▶ _EXERCISE DIRECTIONS_: Lines from the beginning of the data below through the one containing "(1 to 1/form class) Chinese Enrichment by 华华Monmee" are to be printed exactly as they appear.

▶ _RECORDS SUPPLIED_:
· · · · · · ·
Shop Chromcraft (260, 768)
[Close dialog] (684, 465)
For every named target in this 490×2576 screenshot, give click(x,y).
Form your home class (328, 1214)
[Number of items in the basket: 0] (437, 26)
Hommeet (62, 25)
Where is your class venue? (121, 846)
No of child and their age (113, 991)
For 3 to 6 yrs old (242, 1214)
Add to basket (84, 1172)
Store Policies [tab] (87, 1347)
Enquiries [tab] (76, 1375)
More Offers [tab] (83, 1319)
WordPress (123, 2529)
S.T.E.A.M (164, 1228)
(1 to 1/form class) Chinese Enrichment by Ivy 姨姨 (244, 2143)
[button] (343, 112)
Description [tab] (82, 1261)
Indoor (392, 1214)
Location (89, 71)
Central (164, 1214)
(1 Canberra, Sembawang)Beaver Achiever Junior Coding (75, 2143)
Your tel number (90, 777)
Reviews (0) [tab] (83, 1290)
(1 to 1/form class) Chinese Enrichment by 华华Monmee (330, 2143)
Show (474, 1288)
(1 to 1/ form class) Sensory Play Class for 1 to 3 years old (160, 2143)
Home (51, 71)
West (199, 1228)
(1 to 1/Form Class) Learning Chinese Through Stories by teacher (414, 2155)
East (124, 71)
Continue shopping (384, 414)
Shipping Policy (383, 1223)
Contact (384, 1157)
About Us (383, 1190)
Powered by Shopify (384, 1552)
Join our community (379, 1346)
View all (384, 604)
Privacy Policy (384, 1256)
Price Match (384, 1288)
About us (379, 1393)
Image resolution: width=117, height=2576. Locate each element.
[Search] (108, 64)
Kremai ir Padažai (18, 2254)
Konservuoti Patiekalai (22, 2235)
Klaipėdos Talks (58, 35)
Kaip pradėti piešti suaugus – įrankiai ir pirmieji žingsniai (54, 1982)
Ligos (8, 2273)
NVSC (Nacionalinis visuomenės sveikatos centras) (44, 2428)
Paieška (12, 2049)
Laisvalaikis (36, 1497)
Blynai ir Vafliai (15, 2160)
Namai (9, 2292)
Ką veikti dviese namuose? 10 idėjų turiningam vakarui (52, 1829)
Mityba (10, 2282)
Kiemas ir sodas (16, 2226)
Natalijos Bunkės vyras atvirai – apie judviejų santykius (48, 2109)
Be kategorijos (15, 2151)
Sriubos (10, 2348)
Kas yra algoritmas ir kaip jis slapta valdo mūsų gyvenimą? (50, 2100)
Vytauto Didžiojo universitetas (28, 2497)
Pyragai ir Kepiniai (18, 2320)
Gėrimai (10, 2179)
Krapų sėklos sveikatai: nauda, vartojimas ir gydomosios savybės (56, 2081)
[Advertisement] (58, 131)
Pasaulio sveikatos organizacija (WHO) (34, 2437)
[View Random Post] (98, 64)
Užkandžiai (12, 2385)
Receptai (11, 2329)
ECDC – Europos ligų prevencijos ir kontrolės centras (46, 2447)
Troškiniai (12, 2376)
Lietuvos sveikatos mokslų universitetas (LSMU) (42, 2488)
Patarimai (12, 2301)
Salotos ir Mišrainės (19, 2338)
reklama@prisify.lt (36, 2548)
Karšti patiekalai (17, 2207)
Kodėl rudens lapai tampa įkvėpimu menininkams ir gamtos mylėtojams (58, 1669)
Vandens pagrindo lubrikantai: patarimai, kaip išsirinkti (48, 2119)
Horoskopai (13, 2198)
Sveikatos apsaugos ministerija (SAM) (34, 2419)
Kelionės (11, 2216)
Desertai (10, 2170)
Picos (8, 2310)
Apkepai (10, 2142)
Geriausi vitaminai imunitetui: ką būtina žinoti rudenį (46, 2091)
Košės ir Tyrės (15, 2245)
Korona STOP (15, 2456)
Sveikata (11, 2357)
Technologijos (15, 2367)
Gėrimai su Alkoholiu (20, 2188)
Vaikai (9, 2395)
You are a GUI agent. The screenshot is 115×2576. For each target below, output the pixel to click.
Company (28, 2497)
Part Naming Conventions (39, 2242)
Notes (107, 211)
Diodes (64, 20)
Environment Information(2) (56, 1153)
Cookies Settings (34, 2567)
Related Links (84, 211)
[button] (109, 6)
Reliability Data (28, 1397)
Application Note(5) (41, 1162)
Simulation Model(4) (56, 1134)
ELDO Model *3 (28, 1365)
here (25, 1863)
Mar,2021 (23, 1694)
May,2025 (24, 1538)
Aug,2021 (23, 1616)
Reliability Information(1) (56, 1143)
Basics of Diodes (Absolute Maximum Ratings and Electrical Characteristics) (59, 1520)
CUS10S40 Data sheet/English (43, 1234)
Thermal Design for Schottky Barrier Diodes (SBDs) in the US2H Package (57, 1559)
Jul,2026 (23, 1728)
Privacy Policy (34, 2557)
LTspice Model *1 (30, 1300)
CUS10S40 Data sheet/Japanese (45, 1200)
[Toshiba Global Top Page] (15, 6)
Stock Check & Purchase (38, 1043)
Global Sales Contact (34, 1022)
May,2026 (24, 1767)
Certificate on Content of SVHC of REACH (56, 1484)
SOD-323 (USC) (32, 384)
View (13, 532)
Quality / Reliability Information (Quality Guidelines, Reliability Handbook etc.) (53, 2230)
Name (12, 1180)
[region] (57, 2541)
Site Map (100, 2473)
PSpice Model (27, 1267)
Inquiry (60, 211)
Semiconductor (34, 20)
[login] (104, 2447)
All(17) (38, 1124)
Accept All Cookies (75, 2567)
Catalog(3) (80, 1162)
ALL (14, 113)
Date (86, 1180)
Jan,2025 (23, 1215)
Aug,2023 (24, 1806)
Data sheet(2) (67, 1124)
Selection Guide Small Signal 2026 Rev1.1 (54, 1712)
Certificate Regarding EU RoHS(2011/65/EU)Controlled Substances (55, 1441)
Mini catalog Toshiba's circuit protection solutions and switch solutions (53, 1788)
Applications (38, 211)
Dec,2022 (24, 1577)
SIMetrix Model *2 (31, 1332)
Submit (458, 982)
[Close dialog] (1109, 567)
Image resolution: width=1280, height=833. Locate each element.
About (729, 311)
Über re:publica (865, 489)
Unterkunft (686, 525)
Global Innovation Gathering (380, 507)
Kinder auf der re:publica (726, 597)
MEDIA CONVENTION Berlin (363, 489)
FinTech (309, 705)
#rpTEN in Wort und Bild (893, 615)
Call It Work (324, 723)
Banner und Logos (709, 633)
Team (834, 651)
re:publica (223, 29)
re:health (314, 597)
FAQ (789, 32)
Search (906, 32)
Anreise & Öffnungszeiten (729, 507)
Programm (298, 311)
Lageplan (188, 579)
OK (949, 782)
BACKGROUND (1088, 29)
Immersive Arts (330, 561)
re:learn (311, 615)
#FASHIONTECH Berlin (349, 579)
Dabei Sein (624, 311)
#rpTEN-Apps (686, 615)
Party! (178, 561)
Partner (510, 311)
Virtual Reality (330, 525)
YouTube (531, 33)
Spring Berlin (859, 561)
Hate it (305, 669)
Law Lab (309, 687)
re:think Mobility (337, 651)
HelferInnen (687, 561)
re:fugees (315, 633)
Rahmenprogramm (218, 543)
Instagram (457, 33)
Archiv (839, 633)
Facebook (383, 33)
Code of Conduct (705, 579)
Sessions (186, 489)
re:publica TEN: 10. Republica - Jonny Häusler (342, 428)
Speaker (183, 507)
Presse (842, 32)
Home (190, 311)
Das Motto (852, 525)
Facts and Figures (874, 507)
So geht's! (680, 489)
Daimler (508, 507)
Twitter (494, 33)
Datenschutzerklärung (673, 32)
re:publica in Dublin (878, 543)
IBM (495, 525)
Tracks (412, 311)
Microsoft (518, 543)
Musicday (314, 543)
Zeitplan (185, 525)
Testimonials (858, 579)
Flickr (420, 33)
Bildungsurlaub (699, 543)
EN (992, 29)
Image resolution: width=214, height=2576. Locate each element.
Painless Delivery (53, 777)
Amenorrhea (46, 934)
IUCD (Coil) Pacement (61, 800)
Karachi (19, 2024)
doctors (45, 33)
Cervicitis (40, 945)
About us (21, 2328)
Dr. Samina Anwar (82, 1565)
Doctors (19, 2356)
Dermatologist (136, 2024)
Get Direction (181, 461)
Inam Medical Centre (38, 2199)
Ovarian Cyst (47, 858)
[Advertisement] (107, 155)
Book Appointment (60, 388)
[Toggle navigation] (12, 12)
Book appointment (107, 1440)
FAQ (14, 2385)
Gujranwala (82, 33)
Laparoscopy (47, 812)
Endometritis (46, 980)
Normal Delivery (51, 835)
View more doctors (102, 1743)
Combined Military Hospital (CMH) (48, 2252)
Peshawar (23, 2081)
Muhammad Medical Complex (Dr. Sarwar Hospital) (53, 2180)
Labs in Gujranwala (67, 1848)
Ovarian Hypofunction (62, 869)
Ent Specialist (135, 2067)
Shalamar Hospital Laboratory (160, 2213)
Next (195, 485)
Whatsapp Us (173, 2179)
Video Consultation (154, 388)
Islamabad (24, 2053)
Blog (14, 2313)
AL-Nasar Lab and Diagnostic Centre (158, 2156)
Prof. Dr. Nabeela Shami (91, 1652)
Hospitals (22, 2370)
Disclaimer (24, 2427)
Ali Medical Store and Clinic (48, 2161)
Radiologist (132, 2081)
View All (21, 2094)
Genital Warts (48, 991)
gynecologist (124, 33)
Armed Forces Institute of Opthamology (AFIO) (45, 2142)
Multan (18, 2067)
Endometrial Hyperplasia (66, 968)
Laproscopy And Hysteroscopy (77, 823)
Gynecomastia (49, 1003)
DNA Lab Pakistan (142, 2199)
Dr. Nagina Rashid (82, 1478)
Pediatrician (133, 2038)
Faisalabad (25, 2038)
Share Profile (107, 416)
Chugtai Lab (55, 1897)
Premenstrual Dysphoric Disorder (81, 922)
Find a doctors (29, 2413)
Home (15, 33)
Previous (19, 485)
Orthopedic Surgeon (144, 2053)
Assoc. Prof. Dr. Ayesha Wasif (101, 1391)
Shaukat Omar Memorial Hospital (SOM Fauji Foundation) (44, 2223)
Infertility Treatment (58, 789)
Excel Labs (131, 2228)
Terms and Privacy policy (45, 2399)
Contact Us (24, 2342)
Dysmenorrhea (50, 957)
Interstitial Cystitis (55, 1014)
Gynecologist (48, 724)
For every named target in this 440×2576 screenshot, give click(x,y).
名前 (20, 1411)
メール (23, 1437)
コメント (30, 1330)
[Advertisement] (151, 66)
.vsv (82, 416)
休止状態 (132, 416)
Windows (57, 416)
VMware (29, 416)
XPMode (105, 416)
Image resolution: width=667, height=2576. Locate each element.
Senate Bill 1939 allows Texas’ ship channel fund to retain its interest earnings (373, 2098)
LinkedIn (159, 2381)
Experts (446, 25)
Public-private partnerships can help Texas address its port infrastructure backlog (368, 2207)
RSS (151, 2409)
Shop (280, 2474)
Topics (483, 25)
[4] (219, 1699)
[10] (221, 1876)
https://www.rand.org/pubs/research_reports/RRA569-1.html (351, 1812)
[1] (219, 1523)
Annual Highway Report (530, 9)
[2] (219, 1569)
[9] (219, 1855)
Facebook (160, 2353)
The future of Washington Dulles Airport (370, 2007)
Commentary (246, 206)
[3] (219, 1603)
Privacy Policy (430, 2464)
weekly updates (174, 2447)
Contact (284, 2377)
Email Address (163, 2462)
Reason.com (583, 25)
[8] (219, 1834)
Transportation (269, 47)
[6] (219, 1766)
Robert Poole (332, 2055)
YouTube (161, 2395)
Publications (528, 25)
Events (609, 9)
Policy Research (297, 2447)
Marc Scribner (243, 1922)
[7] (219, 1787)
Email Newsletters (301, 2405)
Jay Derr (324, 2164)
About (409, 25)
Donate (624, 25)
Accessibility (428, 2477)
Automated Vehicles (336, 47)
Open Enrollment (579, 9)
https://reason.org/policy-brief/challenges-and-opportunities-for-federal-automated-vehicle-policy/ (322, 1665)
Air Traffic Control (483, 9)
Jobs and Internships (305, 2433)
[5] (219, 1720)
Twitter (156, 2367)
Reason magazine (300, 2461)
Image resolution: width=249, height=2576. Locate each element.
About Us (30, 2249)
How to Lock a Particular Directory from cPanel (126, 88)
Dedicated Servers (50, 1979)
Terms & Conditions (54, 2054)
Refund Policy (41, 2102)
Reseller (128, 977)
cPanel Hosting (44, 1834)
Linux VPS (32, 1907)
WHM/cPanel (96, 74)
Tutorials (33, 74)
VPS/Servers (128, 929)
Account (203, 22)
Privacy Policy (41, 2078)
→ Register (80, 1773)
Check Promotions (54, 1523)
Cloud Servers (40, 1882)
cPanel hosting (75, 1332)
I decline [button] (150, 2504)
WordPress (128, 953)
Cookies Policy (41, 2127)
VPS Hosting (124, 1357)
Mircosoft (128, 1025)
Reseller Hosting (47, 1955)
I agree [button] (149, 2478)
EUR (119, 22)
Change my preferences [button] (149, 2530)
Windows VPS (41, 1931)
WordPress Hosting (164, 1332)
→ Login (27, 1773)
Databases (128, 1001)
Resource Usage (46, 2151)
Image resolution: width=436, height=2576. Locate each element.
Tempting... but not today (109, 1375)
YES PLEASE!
· · · · · · ·
▶ _EXERCISE SOLUTION_:
Shop Chromcraft (260, 768)
[Close dialog] (684, 465)
For every named target in this 490×2576 screenshot, give click(x,y).
Form your home class (328, 1214)
[Number of items in the basket: 0] (437, 26)
Hommeet (62, 25)
Where is your class venue? (121, 846)
No of child and their age (113, 991)
For 3 to 6 yrs old (242, 1214)
Add to basket (84, 1172)
Store Policies [tab] (87, 1347)
Enquiries [tab] (76, 1375)
More Offers [tab] (83, 1319)
WordPress (123, 2529)
S.T.E.A.M (164, 1228)
(1 to 1/form class) Chinese Enrichment by Ivy 姨姨 (244, 2143)
[button] (343, 112)
Description [tab] (82, 1261)
Indoor (392, 1214)
Location (89, 71)
Central (164, 1214)
(1 Canberra, Sembawang)Beaver Achiever Junior Coding (75, 2143)
Your tel number (90, 777)
Reviews (0) [tab] (83, 1290)
(1 to 1/form class) Chinese Enrichment by 华华Monmee (330, 2143)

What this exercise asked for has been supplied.